The mean value for any set of numbers is the sum of the numbers divided by the total amount of numbers in the set. It is often referred to as the arithmetic average. The mean square, then, is the mean squared value of a set of numbers.

The mean value of a signal’s amplitude is near zero. Thus, the values are squared to produce a positive quantity. To obtain a linear value, a square root is applied to the mean square. This calculation results in the root-mean-square (RMS) value.

Calculating the PSD

The frequency spectrum must be determined when computing the PSD of a signal, which can be achieved with the Fourier series.1 An algorithm known as the fast Fourier transform (FFT) is often used to compute the complex Fourier summations efficiently.2

To calculate the PSD from a time-history file, the algorithm partitions data into frames of equal length in time. The lines of resolution and sample rate can determine the frame width.

Next, the FFT transforms each frame to the frequency domain. The user can extract much more useful information from the vibration data in the frequency domain than in the time domain.

The frequency-domain data are converted to power by computing the square magnitude of each frequency point. The squared magnitude for each frame is averaged. Then, the average is divided by the sample rate to normalize the magnitude to a single Hertz.

Overview of PSD calculation.

Welch’s Method

The Vibration Research software applies Welch’s method for PSD estimation, which uses the FFT algorithm to estimate the power spectra.3 An abridged description of the calculation is provided in this lesson. For a more in-depth discussion, take the lesson Calculating PSD from a Time History File.

Windowing

A window function is applied to the data before the FFT is employed. The FFT assumes data are an infinite series and considers the starting and ending points of each frame as consecutive. Random data are not often an infinite series, and a window function is necessary for such instances.

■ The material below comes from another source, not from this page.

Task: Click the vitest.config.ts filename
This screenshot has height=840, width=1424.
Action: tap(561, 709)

The frequency resolution of the PSD reflects the frequency spacing of the FFT: Δf = 1 / T, where T is the length of the time sample. A window function changes the frequency resolution and, therefore, the evaluation of resonance peaks.

The FFT of the windowed waveform is similar to the FFT of the original, but they are not equivalent. For a given frame width, the distortion characteristics of different window functions will vary.

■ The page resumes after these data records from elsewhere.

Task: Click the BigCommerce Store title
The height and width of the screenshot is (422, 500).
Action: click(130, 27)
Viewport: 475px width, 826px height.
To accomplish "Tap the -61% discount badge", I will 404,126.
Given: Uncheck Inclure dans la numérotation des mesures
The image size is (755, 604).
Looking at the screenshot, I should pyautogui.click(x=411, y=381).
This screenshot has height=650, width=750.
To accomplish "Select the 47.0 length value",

Calculating the FFT on a Running Test

In statistics, degrees-of-freedom (DOF) is the number of values in the final calculation that are free to vary. When the PSD is calculated during a running test, there are two DOF for each framed FFT included in the PSD. The longer a test runs, the more framed FFTs are used to calculate the PSD. This increases the DOF that are characterizing the PSD.

When the PSD is calculated during a running test, the update interval is the time between successive FFT being included in the calculation. The update rate is the number of FFTs in the calculation per unit time.